Mercredi vers 18h, sur l'IntercontinentalExchange (ICE) de Londres, le cours du Brent de la mer du Nord pour l'échéance de juin perdait 1,13 dollar à 64,41 dollars. Le baril de "light sweet crude" pour la même échéance reculait de 1,25 dollar à 61,01 dollars à New York, après un repli jusqu'à 60,75 dollars, un plus bas depuis le 22 mars.

Les cours étaient stables avant la publication du rapport du département américain de l'Energie (DoE), et avaient même grappillé quelques cents à Londres en début de séance.

La tendance s'est inversée aussitôt connue la progression de 5,6 millions de barils des stocks de brut lors de la semaine terminée le 4 mai, assortie d'une hausse de 400.000 barils des stocks d'essence.

Ces résultats dépassent largement les attentes des analystes, qui tablaient sur des stocks de brut en hausse de 875.000 barils seulement, et des stocks d'essence en hausse de 150.000 barils. Même les réserves de produits distillés, qui comprennent le diesel, ont fait mieux que prévu, progressant de 1,7 million de barils, contre une baisse attendue de 450.000 barils.
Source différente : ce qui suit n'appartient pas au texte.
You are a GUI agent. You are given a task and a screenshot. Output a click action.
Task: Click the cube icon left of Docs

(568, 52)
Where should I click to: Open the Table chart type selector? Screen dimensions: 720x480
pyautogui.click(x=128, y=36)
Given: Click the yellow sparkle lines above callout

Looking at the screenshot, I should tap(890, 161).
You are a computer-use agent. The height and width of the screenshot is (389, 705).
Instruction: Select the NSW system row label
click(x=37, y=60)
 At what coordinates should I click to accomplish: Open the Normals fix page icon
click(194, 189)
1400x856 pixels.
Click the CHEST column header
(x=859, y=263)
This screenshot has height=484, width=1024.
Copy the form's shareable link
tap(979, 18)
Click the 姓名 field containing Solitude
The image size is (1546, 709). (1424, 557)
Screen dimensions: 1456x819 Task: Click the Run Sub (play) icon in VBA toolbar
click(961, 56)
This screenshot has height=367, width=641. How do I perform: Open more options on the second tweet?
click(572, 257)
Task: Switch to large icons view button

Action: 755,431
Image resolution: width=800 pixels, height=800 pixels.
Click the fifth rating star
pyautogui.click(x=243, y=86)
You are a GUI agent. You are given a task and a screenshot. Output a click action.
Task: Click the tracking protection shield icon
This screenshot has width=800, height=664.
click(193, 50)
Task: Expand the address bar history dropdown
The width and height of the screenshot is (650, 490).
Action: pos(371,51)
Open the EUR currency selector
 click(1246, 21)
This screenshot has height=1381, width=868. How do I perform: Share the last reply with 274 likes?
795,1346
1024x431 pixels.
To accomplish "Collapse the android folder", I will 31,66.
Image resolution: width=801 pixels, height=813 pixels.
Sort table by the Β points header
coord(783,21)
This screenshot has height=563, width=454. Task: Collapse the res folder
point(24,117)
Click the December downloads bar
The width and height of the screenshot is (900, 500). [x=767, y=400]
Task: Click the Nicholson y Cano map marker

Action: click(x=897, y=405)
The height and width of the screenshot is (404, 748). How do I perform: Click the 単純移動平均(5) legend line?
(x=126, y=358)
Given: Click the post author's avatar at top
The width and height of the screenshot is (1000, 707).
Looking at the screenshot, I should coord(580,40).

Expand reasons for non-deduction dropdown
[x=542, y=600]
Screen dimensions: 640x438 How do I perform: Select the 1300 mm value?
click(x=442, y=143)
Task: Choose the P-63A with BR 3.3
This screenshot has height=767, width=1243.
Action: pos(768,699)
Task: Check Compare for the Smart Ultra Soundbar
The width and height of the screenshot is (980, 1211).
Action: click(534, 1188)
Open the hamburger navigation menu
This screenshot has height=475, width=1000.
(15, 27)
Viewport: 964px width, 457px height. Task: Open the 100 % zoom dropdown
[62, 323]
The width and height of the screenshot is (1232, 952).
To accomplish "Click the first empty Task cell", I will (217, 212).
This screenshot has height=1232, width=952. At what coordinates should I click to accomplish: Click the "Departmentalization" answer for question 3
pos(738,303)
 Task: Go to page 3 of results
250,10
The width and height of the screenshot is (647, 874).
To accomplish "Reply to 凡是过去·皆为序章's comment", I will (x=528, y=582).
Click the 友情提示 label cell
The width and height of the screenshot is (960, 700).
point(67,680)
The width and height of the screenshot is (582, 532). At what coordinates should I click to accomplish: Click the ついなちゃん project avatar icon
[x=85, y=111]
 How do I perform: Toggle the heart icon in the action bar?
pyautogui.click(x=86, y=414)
"Ce rapport est baissier pour les prix, pour deux raisons principales. D'abord grâce à la très importante progression des stocks de brut la semaine passée, ensuite grâce à la hausse des stocks d'essence, qui met fin à une période de douze semaines de baisse", a réagi Veronica Smart, analyste à l'Energy Information Center (EIC).

Un recul de 15%

Les stocks d'essence avaient en effet reculé sans interruption depuis début février, fondant de 34,1 millions de barils, soit environ 15%. Même s'ils restent en dessous de leur moyenne des cinq dernières années, cette hausse est un signal encourageant, alors que commence fin mai la saison de haute consommation et de départs sur les routes des Américains.

Qui plus est, les raffineries américaines ont augmenté la cadence de production la semaine dernière, exploitant leurs capacités à 89%, soit 0,7 point de pourcentage de plus que la semaine précédente.

"Ces chiffres sont parvenus à faire passer aux deuxième plan les nouvelles en provenance du Nigeria qui avaient soutenu les cours mardi", a ajouté Veronica Smart.

Le problème du Niger

La région du delta du Niger, riche en pétrole, est actuellement en proie à des violences, enlèvements de travailleurs étrangers et sabotages d'infrastructures de la part du Mouvement d'émancipation du delta du Niger (MEND). Mercredi matin, ce sont quatre étrangers employés de l'américain Chevron qui ont été enlevés au large des côtes de l'Etat de Delta. Cet enlèvement n'a pas encore été attribué au MEND, mais le mouvement avait revendiqué mardi la destruction de trois importants oléoducs dans le sud du pays, après avoir annoncé son intention de redoubler ses attaques.

La production nigériane est à l'heure actuelle amputée d'un quart environ en raison des attaques incessantes contre les infrastructures. Selon les analystes de la maison de courtage Sucden, "les attaques causent la perte de 844.000 barils par jour, soit légèrement plus du quart de la production" théorique du Nigeria, qui se monte à environ 3 millions.

p>Bart Melek, analyste chez BMO Capital Markets, estime à 2,24 millions de barils par jour la production du pays, sur une capacité de quelque 3 millions. Selon des chiffres publiés en avril par l'Organisation des pays exportateurs de pétrole (Opep), la production nigériane était de 2,17 millions de barils par jour en mars.